- Di processo
- Saper porre attenzione a tutti i livelli di comunicazione: cognitiva, emotiva e corporea, cercando di favorire l’integrazione di questi tre livelli a partire da un’osservazione non giudicante delle modalità relazionali attive nel presente.
Saper riattivare risorse cognitive, emotive, somatiche più funzionali ed adeguate.
Saper gestire situazioni traumatiche, sia qualora si tratti di traumi individuali, sia qualora si tratti di traumi che hanno investito tutto il sistema familiare o la coppia.
- Professionali
- Saper fare un’approfondita valutazione diagnostica della situazione, che integri la storia raccontata (memoria esplicita) con i gesti, le posture, le espressioni facciali, il movimento (memoria implicita o procedurale).
Saper usare tecniche quali il genogramma condiviso, tecniche di terapia sensomotoria, “sculture familiari”.

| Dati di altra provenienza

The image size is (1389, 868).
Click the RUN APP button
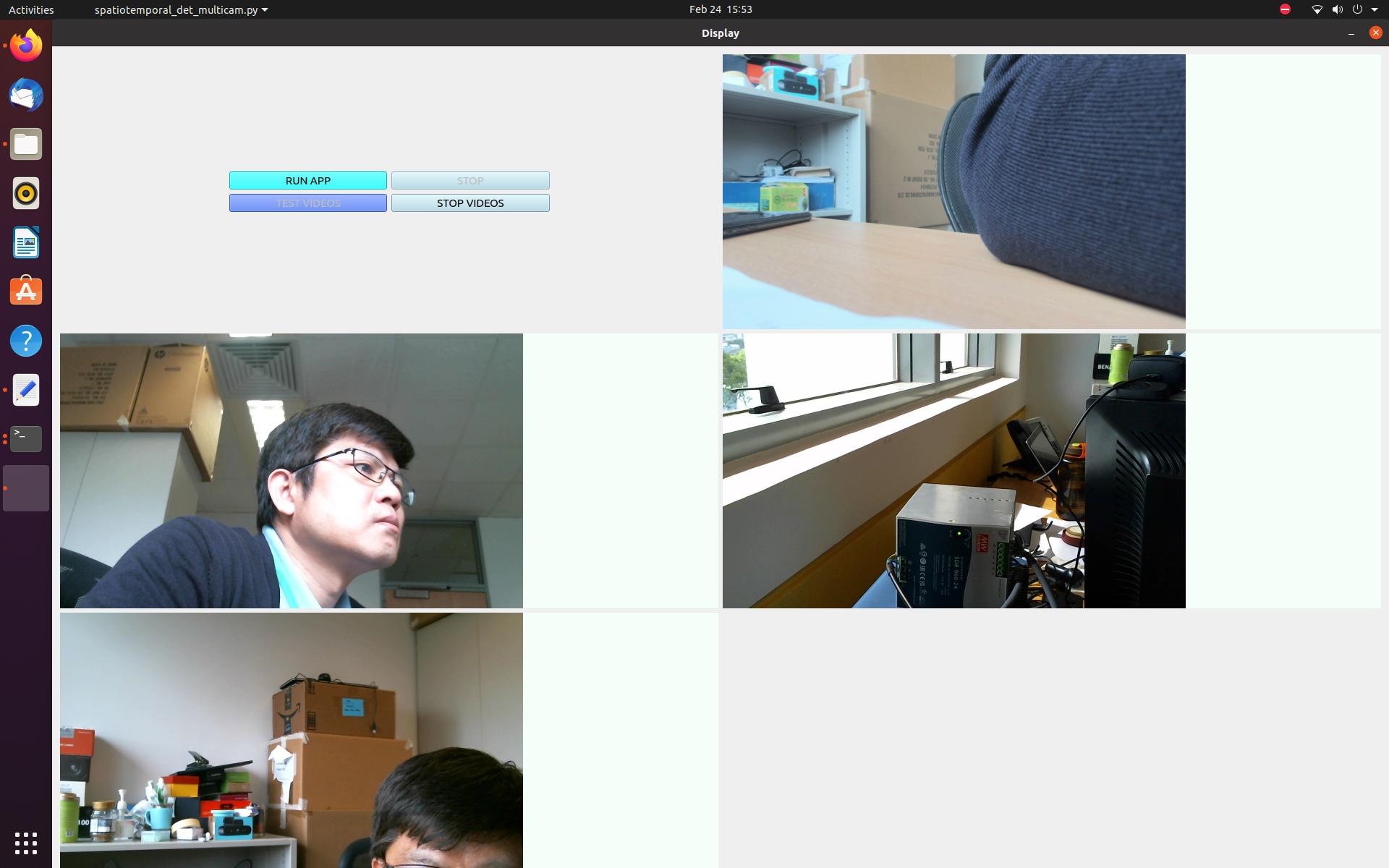coord(307,181)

Saper gestire i processi di stabilizzazione e maneggiamento clinico di situazioni traumatiche.
Saper fare una restituzione ai pazienti, cioè arrivare alla condivisione di quanto emerso dal percorso diagnostico.
- Di sistema
- Saper lavorare in gruppo: il lavoro di equipe è fondamentale perché la complessità delle relazioni familiari e di coppia richiede confronto tra più professionisti all’interno dello stesso team al fine di personalizzare l’intervento.
Importante anche l’integrazione di approcci e tecniche differenti, sistemico-relazionali, psicoanalitiche, cognitivo comportamentali, sensomotorie.